Saperi

La satira contro il villano

In uno spot pubblicitario di quattro anni fa, Aldo, Giovanni e Giacomo proposero un desueto ma reale contesto di campagna e dovettero sorbirsi la reazione infastidita del ministro delle politiche agricole di quel momento, Mario Catania. Il quale, denunciò il permanere del pregiudizio anticontadino come espressione delle subculture urbane e industriali

Alfonso Pascale

La satira contro il villano

Quella che segue è la nota che scrissi a commento della vicenda. Cliccando QUI, invece, il link che rimanda allo spot Wind con Aldo, Giovanni e Giacomo.

Nel Medioevo la satira contro il villano ha costituito un luogo comune di tutte le letterature. Menestrelli e giullari giravano le corti d’Europa e, utilizzando il siffatto stereotipo, divertivano i loro datori di cibo. In che modo? Mettendo in ridicolo la loro controparte sociale: il contadino appunto.

Anche la poesia popolare satirica è stata carica di disprezzo verso i contadini. Era, infatti, il frutto velenoso dell’antagonismo medievale tra gli artigiani delle città e gli abitanti delle campagne. Ma poi all’inizio del Seicento, Giulio Cesare Croce propone una letteratura d’evasione fondata sull’eroe contadino, Bertoldo, “scarpe grosse, cervello fino”. Il quale, alla corte del re longobardo, Alboino, gode – come sottolinea Piero Camporesi – della “permissività tradizionalmente riconosciuta agli eroi di carnevale, alle maschere, ai mostri”. E’ la messinscena del “mondo alla rovescia” che permette alle plebi rurali, una volta ogni tanto, di farsi re e cortigiani. Un baccanale che si ripete ancora oggi, quando nei raduni coldirettiani di luglio, ministri e giullari s’alternano al podio e i re contadini si divertono a farli applaudire o fischiare dai convenuti.

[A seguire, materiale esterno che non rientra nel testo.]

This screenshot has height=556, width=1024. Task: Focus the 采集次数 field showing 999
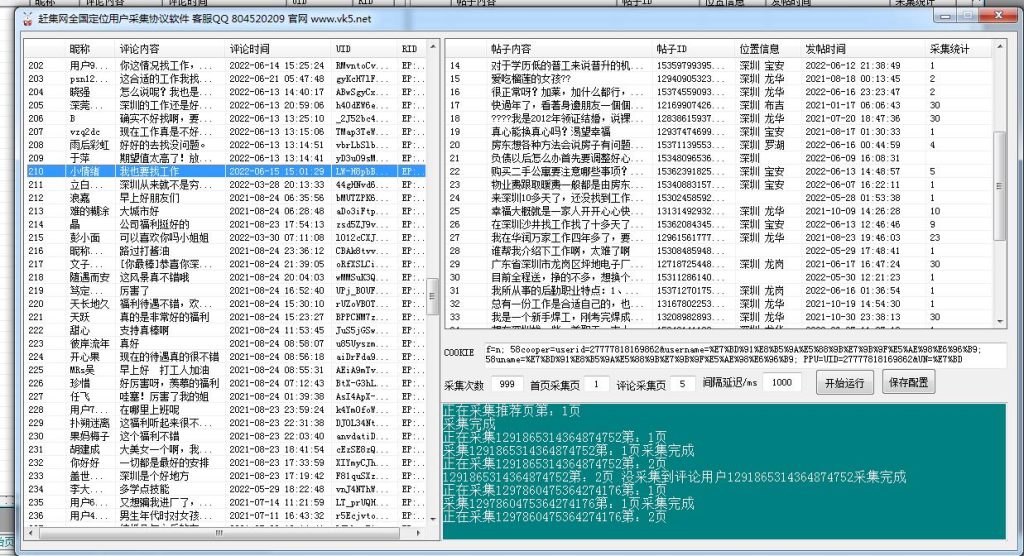(x=506, y=384)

Orbene, se si guarda con attenzione lo spot della discordia, si può notare che la gag non s’ispira né alla poesia satirica anticontadina né al racconto onirico della maschera di Bertoldo: la vicenda è realisticamente collocata nel nuovo contesto postindustriale, globalizzato e telematico delle campagne contemporanee. E ci dice una verità che è sotto gli occhi di tutti e pochi hanno voglia di vedere: nel nuovo mondo le antiche distinzioni sono finite, la campagna si è presa la sua rivincita, come c’insegna Corrado Barberis da ormai trent’anni con le innumerevoli ricerche dell’Insor.

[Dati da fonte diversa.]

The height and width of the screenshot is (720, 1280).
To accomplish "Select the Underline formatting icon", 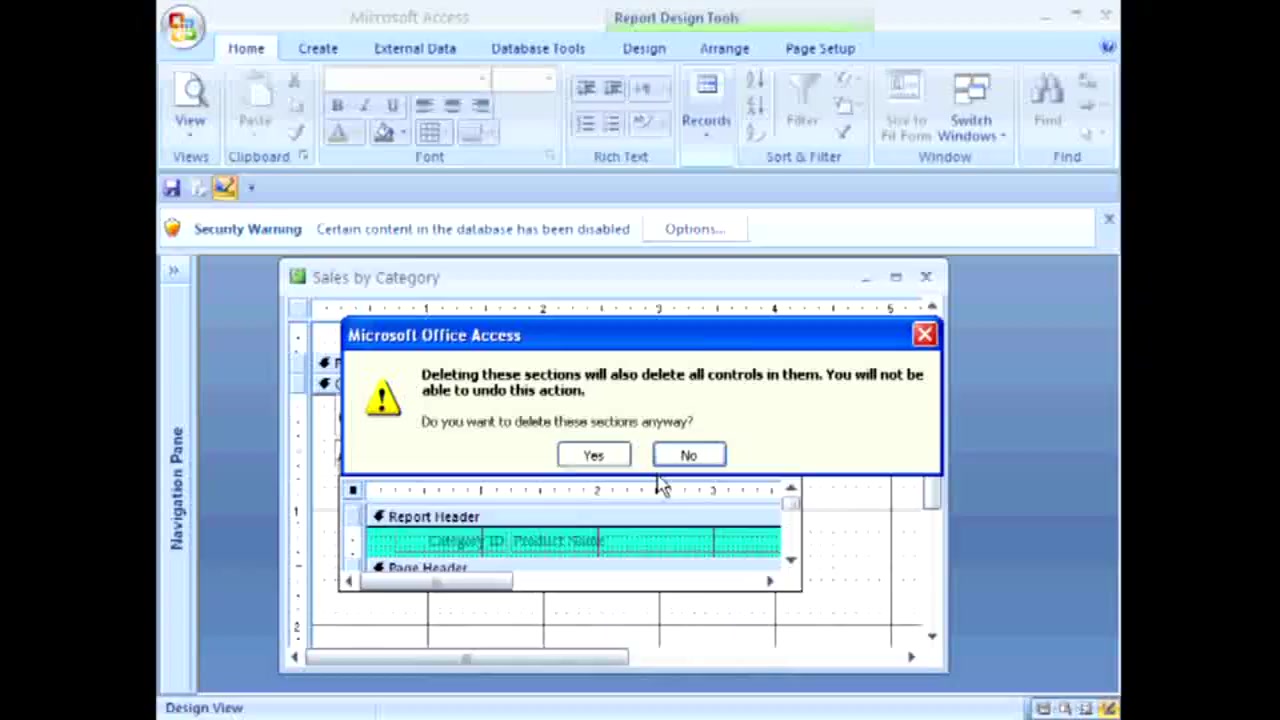I will click(x=391, y=105).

Pertanto, la satira pungola non già, come negli stornelli contro il villano o nel mondo onirico bertoldiano, l’agricoltore ignorante e rozzo, ma un certo tipo di cittadino che continua a vedere il mondo come se si fosse fermato a cinquant’anni fa. E’ un superstite della corte di Alboino, che dopo la sbornia dell’urbanizzazione selvaggia e dell’industrializzazione fallita, è del tutto disorientato dalla novità.
Non a caso reagiscono con veemenza coloro che, nel nuovo scenario, non si ritrovano più: sono i bertoldi e bertoldini che replicano, dal versante agricolo, il gioco inesistente del mondo diviso in due (urbano e rurale), per continuare a spartirsi le residue rendite di posizione. Li unisce una proposta protezionistica sulla Pac, che richiama in qualche modo la “battaglia del grano” in chiave europea, e una posizione autarchica dell’agricoltura italiana e del territorio agricolo, che s’ispira direttamente alla lotta contro l’urbanesimo. Entrambe queste idee trovano le proprie radici nelle culture totalitarie del Novecento. E non a caso si pretende che anche la satira debba essere asservita a quel progetto politico. Ma fortunatamente abbiamo comici,come Aldo, Giovanni e Giacomo, che si sottraggono a tale diktat e rappresentano il mondo per quello che è.